WORK ORDER:
Could you please repeat all of the entries exactly as written?

[Opening THE DATA section]

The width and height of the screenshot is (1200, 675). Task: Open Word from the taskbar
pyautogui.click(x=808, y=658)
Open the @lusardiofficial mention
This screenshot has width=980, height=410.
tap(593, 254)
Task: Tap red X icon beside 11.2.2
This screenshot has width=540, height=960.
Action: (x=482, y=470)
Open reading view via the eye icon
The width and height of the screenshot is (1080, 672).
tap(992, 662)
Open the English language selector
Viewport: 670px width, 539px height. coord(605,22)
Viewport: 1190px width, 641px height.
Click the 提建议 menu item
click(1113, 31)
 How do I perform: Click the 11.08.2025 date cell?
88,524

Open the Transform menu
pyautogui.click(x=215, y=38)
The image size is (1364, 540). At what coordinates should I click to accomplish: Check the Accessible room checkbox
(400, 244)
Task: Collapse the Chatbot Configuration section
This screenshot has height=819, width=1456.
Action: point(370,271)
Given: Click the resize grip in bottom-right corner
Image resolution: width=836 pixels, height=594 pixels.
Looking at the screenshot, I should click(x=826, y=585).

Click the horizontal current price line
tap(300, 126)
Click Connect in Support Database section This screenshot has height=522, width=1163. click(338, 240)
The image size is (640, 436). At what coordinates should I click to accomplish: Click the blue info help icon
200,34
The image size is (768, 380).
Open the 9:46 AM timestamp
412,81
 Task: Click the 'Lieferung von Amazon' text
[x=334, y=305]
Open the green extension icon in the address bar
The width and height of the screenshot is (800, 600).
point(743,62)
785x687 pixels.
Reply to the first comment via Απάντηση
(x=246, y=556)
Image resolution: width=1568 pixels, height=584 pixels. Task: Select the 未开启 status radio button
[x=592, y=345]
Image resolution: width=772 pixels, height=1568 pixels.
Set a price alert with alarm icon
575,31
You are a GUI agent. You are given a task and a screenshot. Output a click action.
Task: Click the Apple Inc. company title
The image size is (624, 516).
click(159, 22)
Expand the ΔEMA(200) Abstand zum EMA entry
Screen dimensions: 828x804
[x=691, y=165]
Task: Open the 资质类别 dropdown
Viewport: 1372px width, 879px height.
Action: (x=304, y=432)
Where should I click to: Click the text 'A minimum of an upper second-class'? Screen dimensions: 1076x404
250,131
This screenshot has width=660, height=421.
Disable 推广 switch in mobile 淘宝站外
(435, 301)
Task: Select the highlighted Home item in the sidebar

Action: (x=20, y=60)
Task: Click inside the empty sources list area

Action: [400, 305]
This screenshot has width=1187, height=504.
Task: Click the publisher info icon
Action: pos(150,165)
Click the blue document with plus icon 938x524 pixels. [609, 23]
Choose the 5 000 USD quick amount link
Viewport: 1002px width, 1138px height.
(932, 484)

[Closing THE DATA section]

REPLY:
The width and height of the screenshot is (1200, 675). Task: Open Word from the taskbar
pyautogui.click(x=808, y=658)
Open the @lusardiofficial mention
This screenshot has width=980, height=410.
tap(593, 254)
Task: Tap red X icon beside 11.2.2
This screenshot has width=540, height=960.
Action: (x=482, y=470)
Open reading view via the eye icon
The width and height of the screenshot is (1080, 672).
tap(992, 662)
Open the English language selector
Viewport: 670px width, 539px height. coord(605,22)
Viewport: 1190px width, 641px height.
Click the 提建议 menu item
click(1113, 31)
 How do I perform: Click the 11.08.2025 date cell?
88,524

Open the Transform menu
pyautogui.click(x=215, y=38)
The image size is (1364, 540). At what coordinates should I click to accomplish: Check the Accessible room checkbox
(400, 244)
Task: Collapse the Chatbot Configuration section
This screenshot has height=819, width=1456.
Action: point(370,271)
Given: Click the resize grip in bottom-right corner
Image resolution: width=836 pixels, height=594 pixels.
Looking at the screenshot, I should click(x=826, y=585).

Click the horizontal current price line
tap(300, 126)
Click Connect in Support Database section This screenshot has height=522, width=1163. click(338, 240)
The image size is (640, 436). At what coordinates should I click to accomplish: Click the blue info help icon
200,34
The image size is (768, 380).
Open the 9:46 AM timestamp
412,81
 Task: Click the 'Lieferung von Amazon' text
[x=334, y=305]
Open the green extension icon in the address bar
The width and height of the screenshot is (800, 600).
point(743,62)
785x687 pixels.
Reply to the first comment via Απάντηση
(x=246, y=556)
Image resolution: width=1568 pixels, height=584 pixels. Task: Select the 未开启 status radio button
[x=592, y=345]
Image resolution: width=772 pixels, height=1568 pixels.
Set a price alert with alarm icon
575,31
You are a GUI agent. You are given a task and a screenshot. Output a click action.
Task: Click the Apple Inc. company title
The image size is (624, 516).
click(159, 22)
Expand the ΔEMA(200) Abstand zum EMA entry
Screen dimensions: 828x804
[x=691, y=165]
Task: Open the 资质类别 dropdown
Viewport: 1372px width, 879px height.
Action: (x=304, y=432)
Where should I click to: Click the text 'A minimum of an upper second-class'? Screen dimensions: 1076x404
250,131
This screenshot has width=660, height=421.
Disable 推广 switch in mobile 淘宝站外
(435, 301)
Task: Select the highlighted Home item in the sidebar

Action: (x=20, y=60)
Task: Click inside the empty sources list area

Action: [400, 305]
This screenshot has width=1187, height=504.
Task: Click the publisher info icon
Action: pos(150,165)
Click the blue document with plus icon 938x524 pixels. [609, 23]
Choose the 5 000 USD quick amount link
Viewport: 1002px width, 1138px height.
(932, 484)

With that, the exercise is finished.